質問.: 「バスタード」の意味を教えてください。
回答.: もともとの意味は「私生児」です。
「私生児」の意味から転じて、「バスタード」は罵りの言葉(「クソ野郎」など)として用いられるようになりました。
詳しくは以下をご覧ください。
1. 英語に戻すと
「バスタード」を英語に戻すと "bastard" です。
2. 詳しい意味
"bastard" の詳しい意味は次の通りです:
- 私生児(法律的に夫婦と認められていない男女から生まれた子供。 非嫡出子)
- 混血、雑種(人に対しても動物に対しても使われる)
- クソ野郎(主に男性に対して使われる)
- 奴、ヤツ(「幸運な奴」や「可哀想なヤツ」など。 主に男性に対して使われる)
- とても大変/困難/嫌なもの(仕事など)
- (様式、ファッション、文化などについて)生粋でないもの、起源が怪しい(由緒が正しくない)もの
- まがい物、偽造品、劣悪なもの
上記の意味はすべて名詞としての意味です。
"bastard" には形容詞としての意味もあります。「私生児の~、まがい物の~、(サイズや形などが)不揃いの~、~モドキ(生物名に使われる)」などです。
3. カタカナ語の「バスタード」
カタカナ語の「バスタード」は、もっぱら「クソ野郎」の意味です。
マンガ「バスタード」
マンガ雑誌「少年ジャンプ」に連載されていた(されている?)「バスタード」というマンガは「私生児」の意味です。 このマンガの副題が「闇の私生児」ですから間違いありません。4. "bastard" の語源
少なくとも2つの仮説があります。仮説①
1つ目の仮説によると、"bastard" の語源は「結婚」を意味するフランク語 "bāst" です。

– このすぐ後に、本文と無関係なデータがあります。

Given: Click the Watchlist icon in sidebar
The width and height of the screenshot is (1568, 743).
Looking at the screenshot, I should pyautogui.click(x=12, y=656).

この "bāst" から、「非嫡出子(法的に認知されない子)」を意味するアングロ・ノルマン語 "bastard" を経て、英語の "bastard" が成立しました。
「結婚」を意味するフランク語 "bāst" から「非嫡出子」を意味するアングロ・ノルマン語 "bastard" が生まれる過程には、古代ゲルマン民族の一夫多妻制の習慣(キリスト教的には認められない)が関与したと考えられています。
仮説②
2つ目の仮説によると、"bastard" の語源は「荷物用の鞍」を意味する古フランス語 "fils de bast" です。 「馬やロバなどの動物に荷物を運ばせるのに用いる鞍(くら)のうえで(いわば非公式に)行われた生殖行為の結果生まれた子供が私生児」というわけです。
大昔の旅行では鞍がベッドを兼ねることがありました。
5. "bastard" の歴史
"bastard" は当初は必ずしも悪い意味ではありませんでした。 このことは、英国の公式文書でノルマン朝の初代イングランド王ウィリアム1世(William the Conqueror)を指して "William the Bastard" と呼んだことからも分かります。
"bastard" が比喩的に「生粋(きっすい)でないもの」の意味で使われ出したのは14世紀後半とされます。
"bastard" が罵りの言葉として使われた最古の用例は 1830年です。